Proof of the wet and cool summer
You don’t have to tell anyone it’s been a wet start to summer. Tomato and other farmers are suffering, as Bina Venkataraman noted in a recent story.
But it’s also been cool. AccuWeather.com notes that more than 1,100 daily record low temperatures were broken nationwide in July, according to the National Climatic Data Center.
![]() Yet another gray day in Boston |
And the local office of the National Weather Service notes that June was the sixth coolest at Boston Logan airport since official records began in 1872. July, averaging around 70.5 degrees Fahrenheit was 3.4 degrees cooler than normal, but didn’t even make the top ten list of coolest Julys on record. But if one combines June and July, their average temperature of 66.9 is the fourth coolest June/July on record. It hasn’t been that cold those two months since 1903.
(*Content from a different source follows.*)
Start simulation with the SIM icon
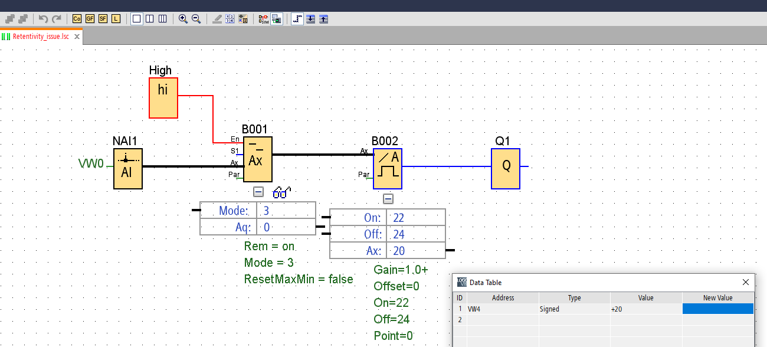Image resolution: width=767 pixels, height=347 pixels. (263, 19)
In Boston, there were no June or July days 90 degrees or hotter. The last time that happened was back in 1996. Prior to that it was 1992, 1906 and 1889.
And for the rain? June, for all its grayness, wasn’t all that wet. In July, however, it rained 6.9 inches – almost four inches more than normal. It was the sixth wettest July since records began and the wettest since 1982.
August is looking sunny so far. Maybe today’s temperatures that are stretching toward 90 is trying to make up for something.